Secondly, strengthening emergency preparedness and response capacities is crucial for HCWs. The past two decades have seen remarkable improvements in China’s public health infrastructure and capacity, as well as professional competency among health personnel. However, dealing with overwhelming epidemics deviates from day-to-day clinical practices. “Our limited knowledge and skills on infectious diseases stand in stark contrast to the current requirements of such an outbreak” a HCW transferred temporarily from other department said, and another emphasized that “I need comprehensive training as this is the first time I am enrolled in epidemic relief”.20 Obviously, gaps still exist between the expected preparedness and response capacities and the demonstrated. This seems to especially be the case for those who engaged outside of emergency medicine, critical care, or infectious diseases. Resource provision in individual HCW’s preparedness remains a linchpin of working on extinguishing epidemics and not adding to the burden of response by unsafe practices. The knowledge, skills, and abilities required for epidemic outbreak management possessed by HCWs were recognized as the foundation of personal resources in preparedness and response. Standardized and decentralized training programs that employ an easily integrated-into-existing-system approach should be developed and, importantly, sustained for all HCWs to maintain familiarity with guidelines and protocols for infection control and prevention. System-wide support for innovative educational approaches based on the fifth-generation network service, popular mobile applications, and interactive simulation drills might also be of use to facilitate the acquisition of up-to-date personal resources.
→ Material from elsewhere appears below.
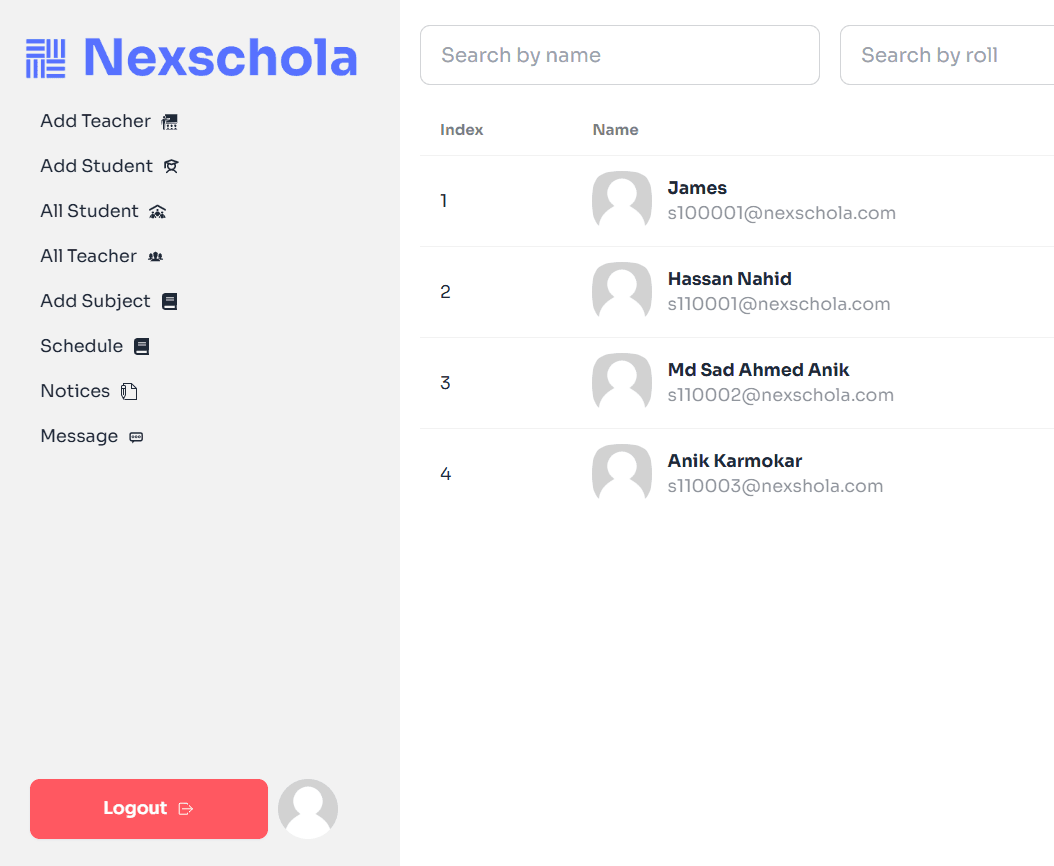Select Schedule in the sidebar menu

82,346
Thirdly, HCWs’ psychological preparedness should not be discounted. Those at the frontline in combatting COVID-19 are under multiple psychological pressures, including facing and treating critically ill patients, prolonged exposure to the virus, protracted isolation from families, and even experiencing colleagues being infected or bereavement of loved ones. One multicenter survey comprised 1563 frontline HCWs found the prevalence of depression to be 50.7%, of anxiety to be 44.7%, and of stress-related symptoms to be 73.4%.21 In this regard, psychological qualifications should also be prioritized to develop among HCWs, before, during, and after their deployment. Effective preparedness in the psychological domain can be a positive support to HCWs, and hence to fulfilling their role to deliver psychological care for epidemic victims, by giving them the inner resources of defeating negative emotions and stress. Additionally, to recover or “bounce back” after an event proved to be beset with difficulties. Thus, it is far better to invest in preparedness to minimize emotional and psychological trauma beforehand.

Numerous episodes of infectious disease outbreaks have emerged across the globe in recent years without warning. Every time confronted with the challenge, we have been so keen on investment to update our armamentarium, support research efforts, and outwit the pathogens. Yet, fine-focused endeavors generally subside along with pathogens. The COVID-19 has triggered alarms, once again, that improvisation is far from enough to cope with prevailing epidemics, neither for organizations nor for the individual HCW. To achieve occupational safety and health amid future unexpected infectious disease outbreaks, all HCWs must strengthen the awareness of self-protection, continuously improve emergency preparedness and response capacities, and equip themselves with enough psychological resilience. The COVID-19 pandemic has gradually faded in China and will eventually fade worldwide, but we hope that this lesson learned will be remembered, digested, and motivated long afterwards.

Disclosure

The authors report no conflicts of interest in this work.